The scenes in Tokyo before Oto passed away were shot before the lockdown. The interval, before [the film] goes on to the second section, is when we had to stop filming, when things shifted dramatically in the world. And I think this actual shift in real life had a very large effect on my performance. It’s hard for me to say concretely, but I think for Kafuku, what he was dealing with was probably the largest change in his lifetime. I think what was happening in the real world affected me in a way that I was able to bring it to my character. Some of that was reflected in the film.
What do you think the movie has to say about grief?
In terms of grief and loss, they’re depicted often, and very well, within Haruki Murakami’s world. There are a lot of situations where the characters feel they can’t go on because of deep grief. For Hamaguchi, the director, he saw the original stories as a question he was trying to answer with this film: how people who are separated in the world overcome these difficulties. This hardship is something you have to face, but it’s aided by the communication between the characters. It’s the only way that they can save each other.

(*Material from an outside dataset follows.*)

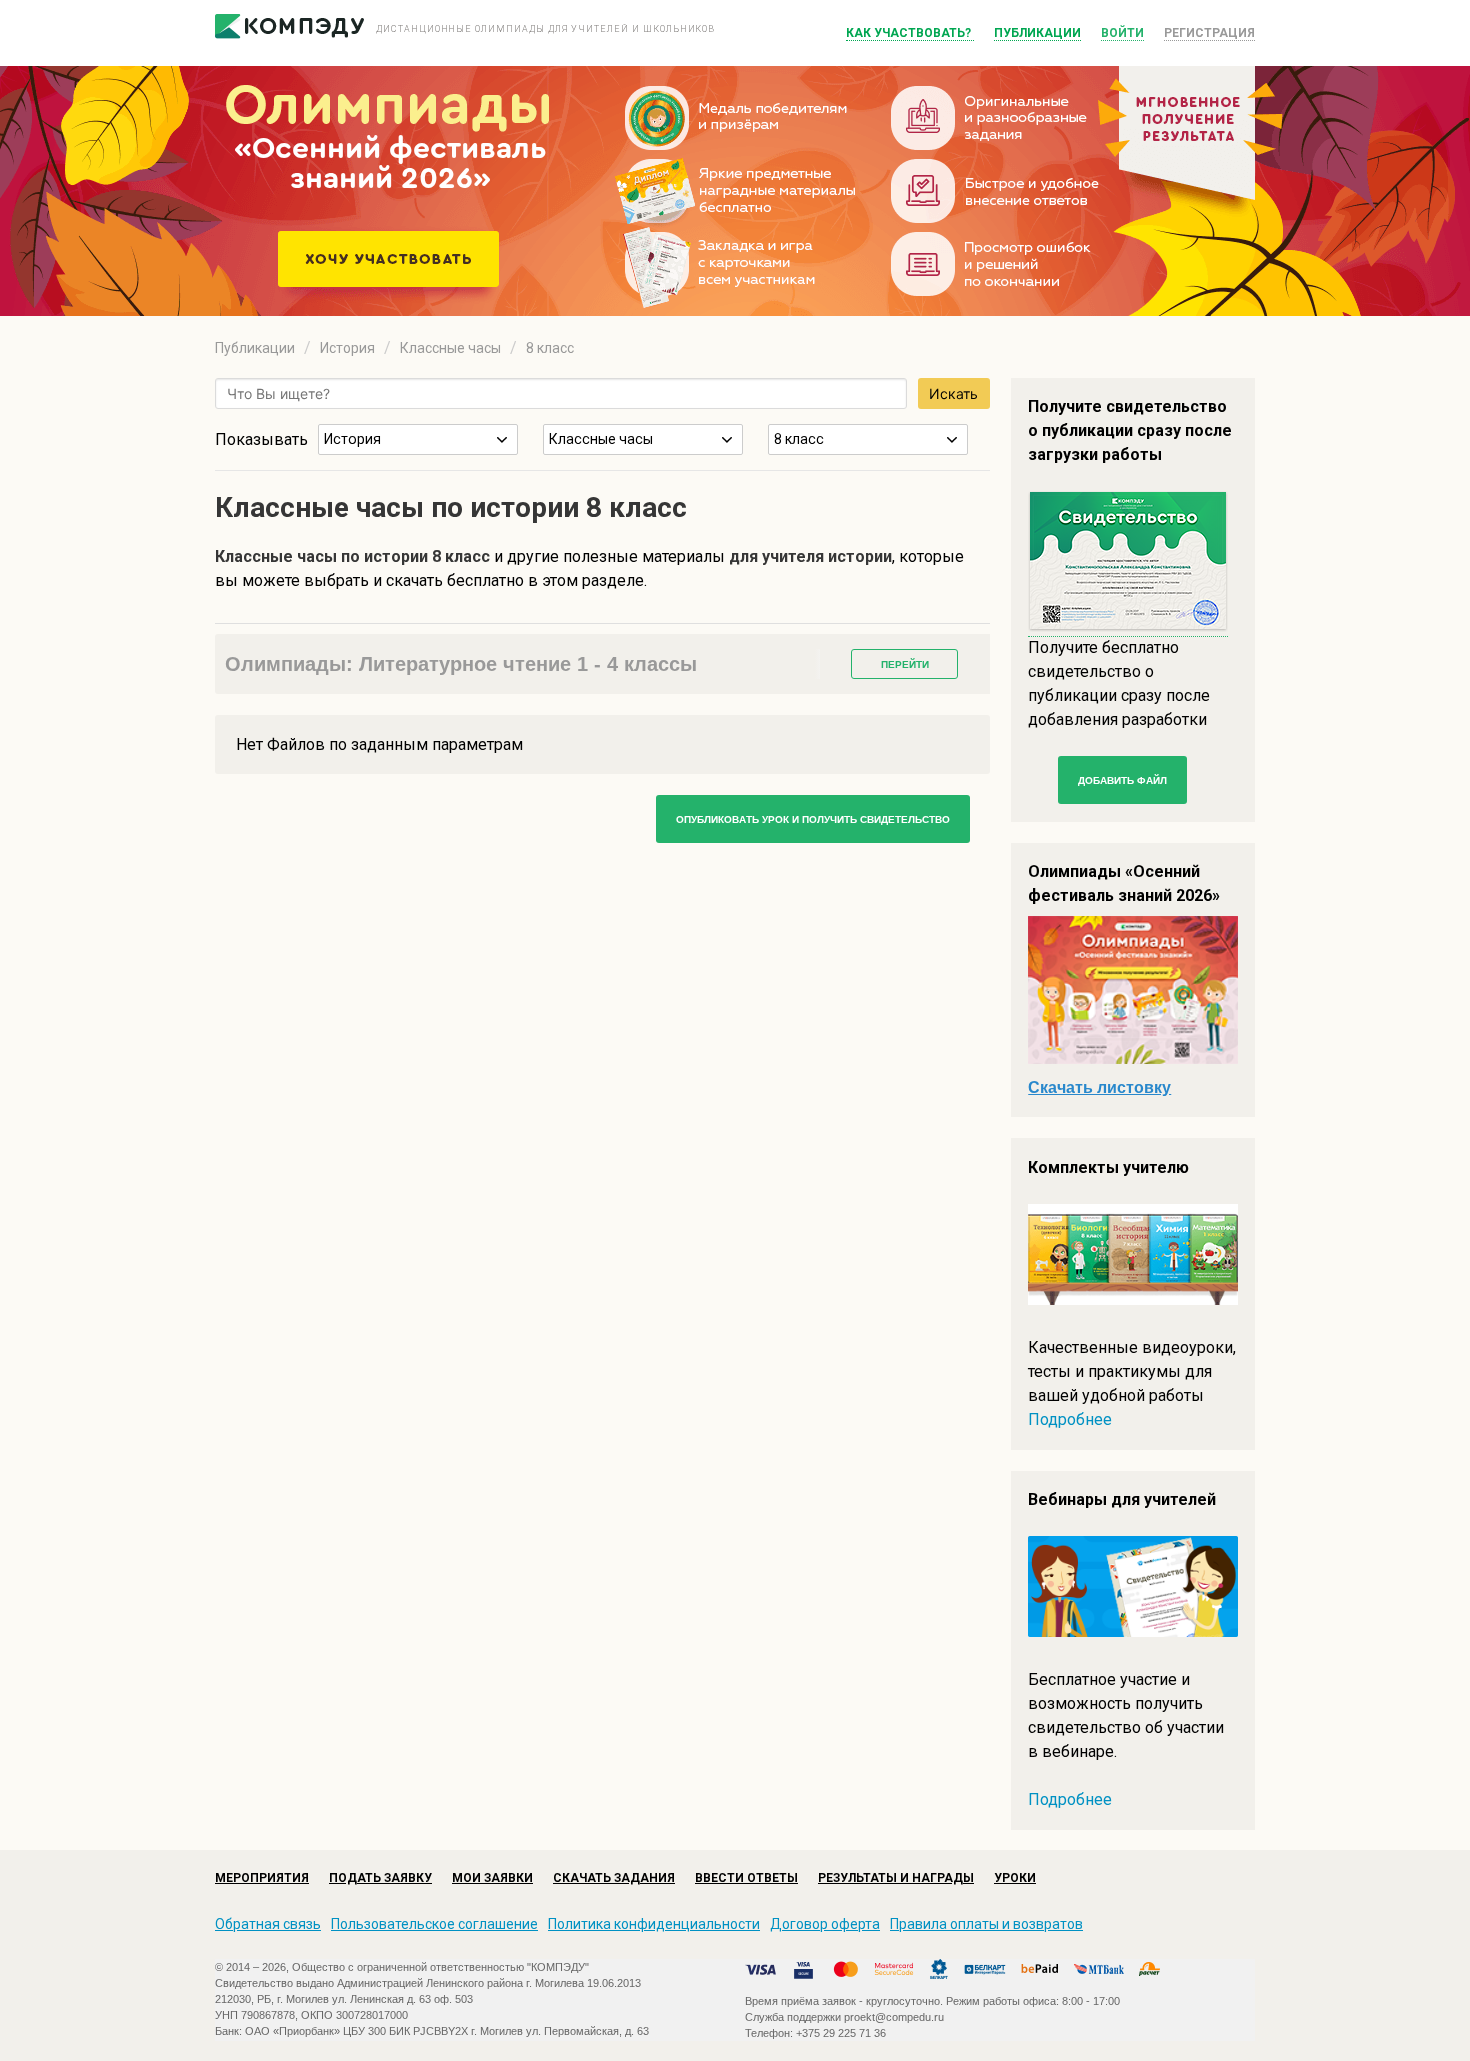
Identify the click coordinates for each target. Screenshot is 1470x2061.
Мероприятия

Is art an answer to grief?
Yes, that’s another strong aspect of what’s depicted. Chekhov is considered classic, but it’s brought into the present through this film. It uses present-day words, but it’s based in Chekhov, and people use it to save each other in the film.
Kafuku’s red Saab is a crucial physical and emotional space — did this movie make you look at cars differently?
A car is a very strange space. It’s not your home, but you can say that it’s a very personal space. We can say this especially for Kafuku. It was where he learned and remembered his lines, and it was representative of his existence, which is the reason he never allowed anyone else to drive it. I’d say the car itself becomes a sort of main character. It’s even symbolic in terms of where he sits in the car, when Kafuku is no longer able to drive it, and Oto takes over, and then later, when Misaki [Tôko Miura] becomes his driver.
What was it like to shoot those car scenes, especially the ones where you or other characters open up?
They were actually taken continuously in one shot. But the director, Hamaguchi, wanted to be present for these scenes. So we had this 20-minute ride to a bridge, with the cameraperson and two actors. We went to the bridge, then we came back, and when those 40 minutes were over, Hamaguchi came out of the trunk and said, “That was great, let’s do it again!” He was actually in the trunk!